Nothing in the records should differ when they are repeated. Restate them word for word.

### The data
________________

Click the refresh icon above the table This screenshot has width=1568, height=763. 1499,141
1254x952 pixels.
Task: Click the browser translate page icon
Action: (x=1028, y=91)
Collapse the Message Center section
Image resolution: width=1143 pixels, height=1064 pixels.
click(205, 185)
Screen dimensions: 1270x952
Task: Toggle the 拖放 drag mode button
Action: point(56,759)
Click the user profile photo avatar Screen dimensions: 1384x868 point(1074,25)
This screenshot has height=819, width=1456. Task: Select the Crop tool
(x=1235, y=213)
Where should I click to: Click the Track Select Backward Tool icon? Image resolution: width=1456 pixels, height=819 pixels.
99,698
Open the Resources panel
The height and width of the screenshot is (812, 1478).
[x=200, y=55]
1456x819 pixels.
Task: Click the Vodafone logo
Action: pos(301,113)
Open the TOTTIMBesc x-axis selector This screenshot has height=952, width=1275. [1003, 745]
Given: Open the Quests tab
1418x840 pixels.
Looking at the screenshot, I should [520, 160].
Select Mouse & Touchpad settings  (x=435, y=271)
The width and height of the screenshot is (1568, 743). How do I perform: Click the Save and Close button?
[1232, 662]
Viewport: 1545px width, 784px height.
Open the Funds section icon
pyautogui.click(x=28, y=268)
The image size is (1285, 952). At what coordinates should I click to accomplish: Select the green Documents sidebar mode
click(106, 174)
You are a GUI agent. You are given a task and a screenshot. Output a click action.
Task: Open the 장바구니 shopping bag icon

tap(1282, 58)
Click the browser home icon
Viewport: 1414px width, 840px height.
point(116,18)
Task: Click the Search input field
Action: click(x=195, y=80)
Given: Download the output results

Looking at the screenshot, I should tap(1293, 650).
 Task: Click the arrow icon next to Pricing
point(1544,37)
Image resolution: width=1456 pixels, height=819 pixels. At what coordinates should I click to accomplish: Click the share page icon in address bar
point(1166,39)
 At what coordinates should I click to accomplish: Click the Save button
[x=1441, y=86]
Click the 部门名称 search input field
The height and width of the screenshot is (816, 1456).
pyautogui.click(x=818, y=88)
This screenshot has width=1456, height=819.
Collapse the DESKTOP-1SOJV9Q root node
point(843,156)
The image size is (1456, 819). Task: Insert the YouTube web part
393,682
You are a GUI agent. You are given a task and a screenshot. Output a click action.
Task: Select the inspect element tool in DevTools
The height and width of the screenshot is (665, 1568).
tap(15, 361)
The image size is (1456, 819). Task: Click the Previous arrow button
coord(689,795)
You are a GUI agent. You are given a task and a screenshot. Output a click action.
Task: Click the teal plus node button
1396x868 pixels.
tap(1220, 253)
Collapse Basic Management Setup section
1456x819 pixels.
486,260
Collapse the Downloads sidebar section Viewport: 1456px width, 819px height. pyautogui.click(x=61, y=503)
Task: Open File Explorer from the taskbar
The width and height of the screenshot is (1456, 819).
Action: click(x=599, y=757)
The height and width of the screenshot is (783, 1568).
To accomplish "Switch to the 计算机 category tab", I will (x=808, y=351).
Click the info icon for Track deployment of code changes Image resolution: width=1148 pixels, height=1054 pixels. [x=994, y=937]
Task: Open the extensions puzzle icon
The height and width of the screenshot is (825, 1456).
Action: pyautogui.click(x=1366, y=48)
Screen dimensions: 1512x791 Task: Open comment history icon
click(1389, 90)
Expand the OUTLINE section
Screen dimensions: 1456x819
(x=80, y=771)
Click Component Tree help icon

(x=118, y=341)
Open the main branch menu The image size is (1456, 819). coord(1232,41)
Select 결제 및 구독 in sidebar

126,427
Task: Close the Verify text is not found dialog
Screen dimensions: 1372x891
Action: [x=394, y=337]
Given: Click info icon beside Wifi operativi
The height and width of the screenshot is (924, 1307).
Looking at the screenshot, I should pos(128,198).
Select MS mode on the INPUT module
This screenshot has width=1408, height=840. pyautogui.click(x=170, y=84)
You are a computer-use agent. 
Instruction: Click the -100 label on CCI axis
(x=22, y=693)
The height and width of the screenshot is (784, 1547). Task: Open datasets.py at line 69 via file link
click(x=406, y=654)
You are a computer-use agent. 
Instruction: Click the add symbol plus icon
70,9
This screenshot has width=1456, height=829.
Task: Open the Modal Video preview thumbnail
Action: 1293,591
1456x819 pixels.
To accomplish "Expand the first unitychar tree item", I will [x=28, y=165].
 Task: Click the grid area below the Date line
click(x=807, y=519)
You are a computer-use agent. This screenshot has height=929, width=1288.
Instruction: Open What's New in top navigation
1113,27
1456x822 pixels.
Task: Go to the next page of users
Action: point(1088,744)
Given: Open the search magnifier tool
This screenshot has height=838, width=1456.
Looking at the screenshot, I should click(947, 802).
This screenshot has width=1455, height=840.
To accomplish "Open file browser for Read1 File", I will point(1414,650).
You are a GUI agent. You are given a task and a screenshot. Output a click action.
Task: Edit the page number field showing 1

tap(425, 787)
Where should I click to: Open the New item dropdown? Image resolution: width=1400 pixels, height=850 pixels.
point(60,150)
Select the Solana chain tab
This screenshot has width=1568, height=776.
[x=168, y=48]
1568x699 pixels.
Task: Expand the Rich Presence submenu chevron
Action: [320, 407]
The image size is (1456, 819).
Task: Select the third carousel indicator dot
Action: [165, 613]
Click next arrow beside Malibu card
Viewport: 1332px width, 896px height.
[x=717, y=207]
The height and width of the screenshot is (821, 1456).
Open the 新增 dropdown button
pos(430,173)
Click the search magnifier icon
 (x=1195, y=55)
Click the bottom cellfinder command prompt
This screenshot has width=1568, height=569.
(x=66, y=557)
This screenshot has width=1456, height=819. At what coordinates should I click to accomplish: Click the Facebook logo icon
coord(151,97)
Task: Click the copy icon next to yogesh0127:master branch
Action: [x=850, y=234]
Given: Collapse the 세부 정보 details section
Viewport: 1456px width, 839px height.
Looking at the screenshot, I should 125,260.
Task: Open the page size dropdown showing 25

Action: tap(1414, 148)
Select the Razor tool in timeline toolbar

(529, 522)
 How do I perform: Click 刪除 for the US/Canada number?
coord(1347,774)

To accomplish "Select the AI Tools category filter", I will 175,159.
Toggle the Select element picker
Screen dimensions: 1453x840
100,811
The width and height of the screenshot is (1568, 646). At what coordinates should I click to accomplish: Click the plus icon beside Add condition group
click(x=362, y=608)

________________

### Reply to the task
Click the refresh icon above the table This screenshot has width=1568, height=763. 1499,141
1254x952 pixels.
Task: Click the browser translate page icon
Action: (x=1028, y=91)
Collapse the Message Center section
Image resolution: width=1143 pixels, height=1064 pixels.
click(205, 185)
Screen dimensions: 1270x952
Task: Toggle the 拖放 drag mode button
Action: point(56,759)
Click the user profile photo avatar Screen dimensions: 1384x868 point(1074,25)
This screenshot has height=819, width=1456. Task: Select the Crop tool
(x=1235, y=213)
Where should I click to: Click the Track Select Backward Tool icon? Image resolution: width=1456 pixels, height=819 pixels.
99,698
Open the Resources panel
The height and width of the screenshot is (812, 1478).
[x=200, y=55]
1456x819 pixels.
Task: Click the Vodafone logo
Action: pos(301,113)
Open the TOTTIMBesc x-axis selector This screenshot has height=952, width=1275. [1003, 745]
Given: Open the Quests tab
1418x840 pixels.
Looking at the screenshot, I should [520, 160].
Select Mouse & Touchpad settings  (x=435, y=271)
The width and height of the screenshot is (1568, 743). How do I perform: Click the Save and Close button?
[1232, 662]
Viewport: 1545px width, 784px height.
Open the Funds section icon
pyautogui.click(x=28, y=268)
The image size is (1285, 952). At what coordinates should I click to accomplish: Select the green Documents sidebar mode
click(106, 174)
You are a GUI agent. You are given a task and a screenshot. Output a click action.
Task: Open the 장바구니 shopping bag icon

tap(1282, 58)
Click the browser home icon
Viewport: 1414px width, 840px height.
point(116,18)
Task: Click the Search input field
Action: click(x=195, y=80)
Given: Download the output results

Looking at the screenshot, I should tap(1293, 650).
 Task: Click the arrow icon next to Pricing
point(1544,37)
Image resolution: width=1456 pixels, height=819 pixels. At what coordinates should I click to accomplish: Click the share page icon in address bar
point(1166,39)
 At what coordinates should I click to accomplish: Click the Save button
[x=1441, y=86]
Click the 部门名称 search input field
The height and width of the screenshot is (816, 1456).
pyautogui.click(x=818, y=88)
This screenshot has width=1456, height=819.
Collapse the DESKTOP-1SOJV9Q root node
point(843,156)
The image size is (1456, 819). Task: Insert the YouTube web part
393,682
You are a GUI agent. You are given a task and a screenshot. Output a click action.
Task: Select the inspect element tool in DevTools
The height and width of the screenshot is (665, 1568).
tap(15, 361)
The image size is (1456, 819). Task: Click the Previous arrow button
coord(689,795)
You are a GUI agent. You are given a task and a screenshot. Output a click action.
Task: Click the teal plus node button
1396x868 pixels.
tap(1220, 253)
Collapse Basic Management Setup section
1456x819 pixels.
486,260
Collapse the Downloads sidebar section Viewport: 1456px width, 819px height. pyautogui.click(x=61, y=503)
Task: Open File Explorer from the taskbar
The width and height of the screenshot is (1456, 819).
Action: click(x=599, y=757)
The height and width of the screenshot is (783, 1568).
To accomplish "Switch to the 计算机 category tab", I will (x=808, y=351).
Click the info icon for Track deployment of code changes Image resolution: width=1148 pixels, height=1054 pixels. [x=994, y=937]
Task: Open the extensions puzzle icon
The height and width of the screenshot is (825, 1456).
Action: pyautogui.click(x=1366, y=48)
Screen dimensions: 1512x791 Task: Open comment history icon
click(1389, 90)
Expand the OUTLINE section
Screen dimensions: 1456x819
(x=80, y=771)
Click Component Tree help icon

(x=118, y=341)
Open the main branch menu The image size is (1456, 819). coord(1232,41)
Select 결제 및 구독 in sidebar

126,427
Task: Close the Verify text is not found dialog
Screen dimensions: 1372x891
Action: [x=394, y=337]
Given: Click info icon beside Wifi operativi
The height and width of the screenshot is (924, 1307).
Looking at the screenshot, I should pos(128,198).
Select MS mode on the INPUT module
This screenshot has width=1408, height=840. pyautogui.click(x=170, y=84)
You are a computer-use agent. 
Instruction: Click the -100 label on CCI axis
(x=22, y=693)
The height and width of the screenshot is (784, 1547). Task: Open datasets.py at line 69 via file link
click(x=406, y=654)
You are a computer-use agent. 
Instruction: Click the add symbol plus icon
70,9
This screenshot has width=1456, height=829.
Task: Open the Modal Video preview thumbnail
Action: 1293,591
1456x819 pixels.
To accomplish "Expand the first unitychar tree item", I will [x=28, y=165].
 Task: Click the grid area below the Date line
click(x=807, y=519)
You are a computer-use agent. This screenshot has height=929, width=1288.
Instruction: Open What's New in top navigation
1113,27
1456x822 pixels.
Task: Go to the next page of users
Action: point(1088,744)
Given: Open the search magnifier tool
This screenshot has height=838, width=1456.
Looking at the screenshot, I should click(947, 802).
This screenshot has width=1455, height=840.
To accomplish "Open file browser for Read1 File", I will point(1414,650).
You are a GUI agent. You are given a task and a screenshot. Output a click action.
Task: Edit the page number field showing 1

tap(425, 787)
Where should I click to: Open the New item dropdown? Image resolution: width=1400 pixels, height=850 pixels.
point(60,150)
Select the Solana chain tab
This screenshot has width=1568, height=776.
[x=168, y=48]
1568x699 pixels.
Task: Expand the Rich Presence submenu chevron
Action: [320, 407]
The image size is (1456, 819).
Task: Select the third carousel indicator dot
Action: [165, 613]
Click next arrow beside Malibu card
Viewport: 1332px width, 896px height.
[x=717, y=207]
The height and width of the screenshot is (821, 1456).
Open the 新增 dropdown button
pos(430,173)
Click the search magnifier icon
 (x=1195, y=55)
Click the bottom cellfinder command prompt
This screenshot has width=1568, height=569.
(x=66, y=557)
This screenshot has width=1456, height=819. At what coordinates should I click to accomplish: Click the Facebook logo icon
coord(151,97)
Task: Click the copy icon next to yogesh0127:master branch
Action: [x=850, y=234]
Given: Collapse the 세부 정보 details section
Viewport: 1456px width, 839px height.
Looking at the screenshot, I should 125,260.
Task: Open the page size dropdown showing 25

Action: tap(1414, 148)
Select the Razor tool in timeline toolbar

(529, 522)
 How do I perform: Click 刪除 for the US/Canada number?
coord(1347,774)

To accomplish "Select the AI Tools category filter", I will 175,159.
Toggle the Select element picker
Screen dimensions: 1453x840
100,811
The width and height of the screenshot is (1568, 646). At what coordinates should I click to accomplish: Click the plus icon beside Add condition group
click(x=362, y=608)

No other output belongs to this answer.